Mechanism of apparent transcription inhibition by methyl mercury in cerebellar neurons

We have investigated the mechanism of inhibition of RNA synthesis by methyl mercury (MeHg) in isolated neonatal rat cerebellar cells. Each of the three component steps involved in the incorporation of exogenous [3H]uridine into cellular RNA was examined separately in whole-cell and/or subcellular preparations. Nuclear RNA polymerase activity was measured in preparations containing both free nuclei and whole cells. Incorporation of [3H]UTP into nuclear RNA was found to be unimpaired at concentrations of MeHg that inhibited whole-cell incorporation of [3H]uridine by greater than 75%. Cellular uptake of [3H]uridine was assayed in cerebellar cells treated with KCN to deplete ATP levels and block subsequent phosphorylation reactions of transported uridine. Uptake activity under these conditions was unaffected by MeHg. Measurement of intracellular phosphorylation of [3H]uridine indicated that inhibition of this activity closely paralleled that of RNA synthesis.
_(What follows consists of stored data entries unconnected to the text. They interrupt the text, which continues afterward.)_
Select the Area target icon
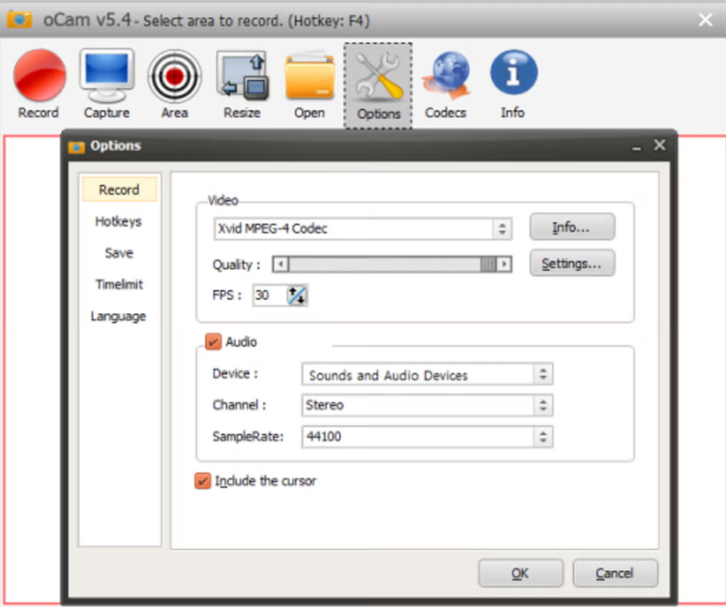pos(175,76)

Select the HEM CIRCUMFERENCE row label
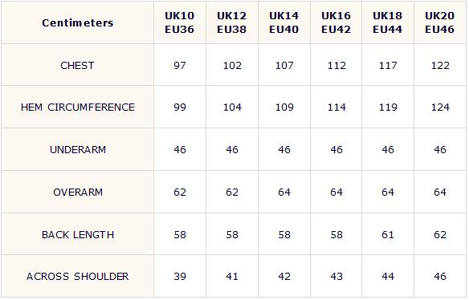(78, 107)
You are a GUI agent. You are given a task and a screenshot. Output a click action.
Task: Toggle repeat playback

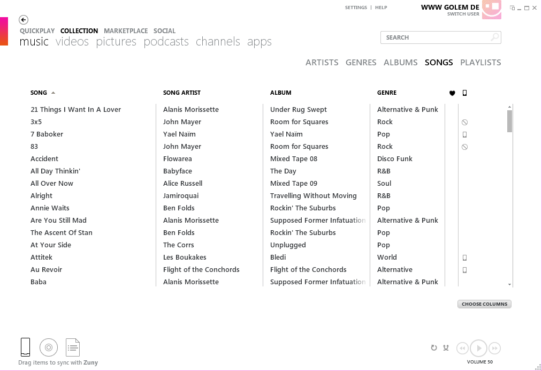434,348
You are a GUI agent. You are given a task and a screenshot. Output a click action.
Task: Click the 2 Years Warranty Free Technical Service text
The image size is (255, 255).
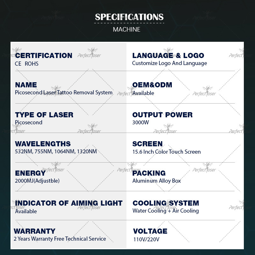point(60,239)
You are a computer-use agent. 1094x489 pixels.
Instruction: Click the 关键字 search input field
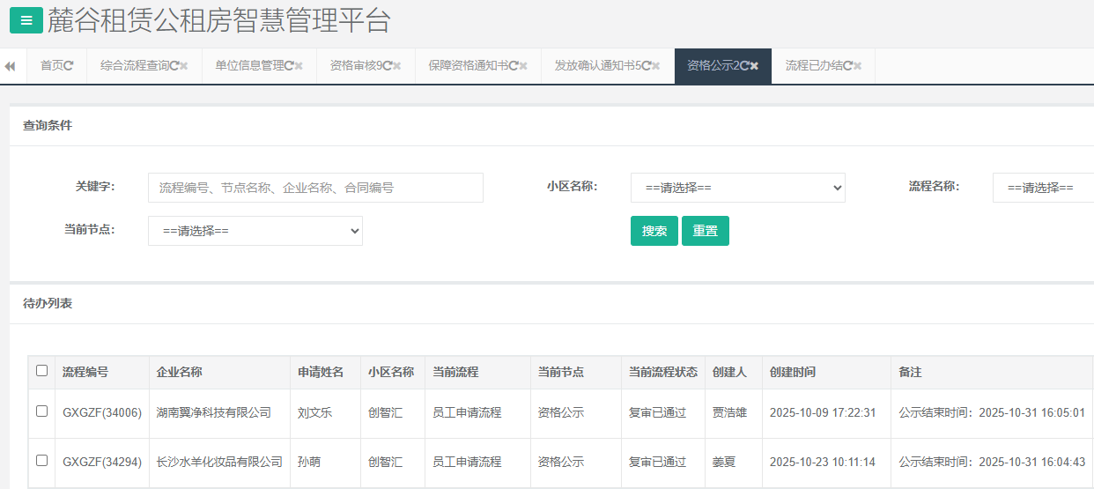pos(315,188)
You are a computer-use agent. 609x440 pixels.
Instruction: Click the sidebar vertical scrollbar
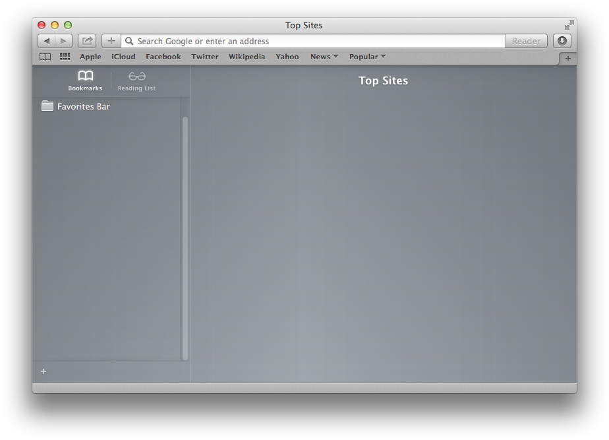185,237
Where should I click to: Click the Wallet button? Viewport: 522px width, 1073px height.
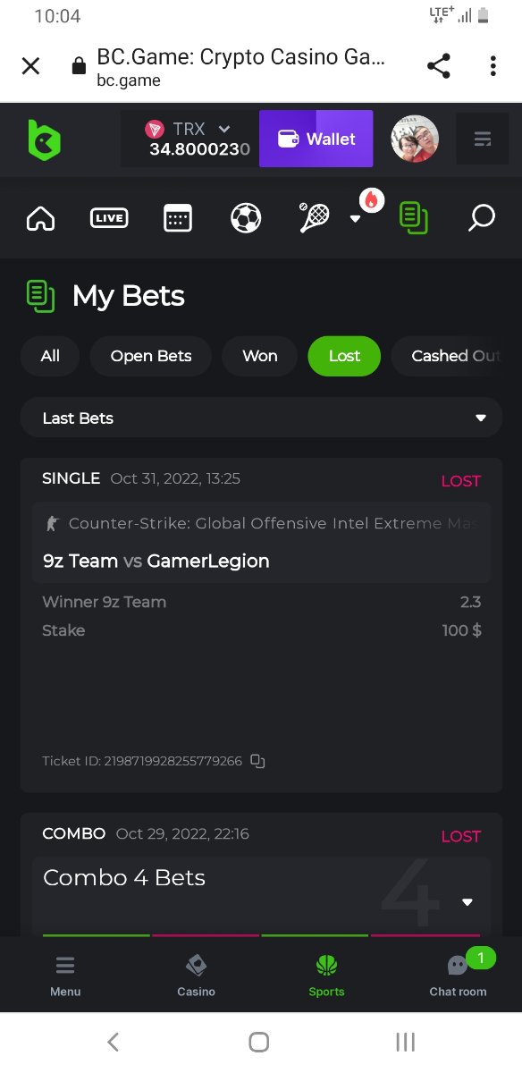coord(316,139)
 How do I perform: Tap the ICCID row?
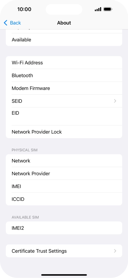point(64,199)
Quantitation of individual uridine nucleotides by polyethyleneimine-cellulose TLC revealed reduced levels of UTP and UDP whereas levels of UMP were elevated, suggesting that impairment of phosphorylation was not the result of cellular ATP depletion but, more likely, a direct effect on phosphouridine kinase enzymes. This mechanism of MeHg-induced inhibition of RNA synthesis was confirmed by assays of uridine phosphorylation using cell-free extracts in which exogenous ATP was supplied.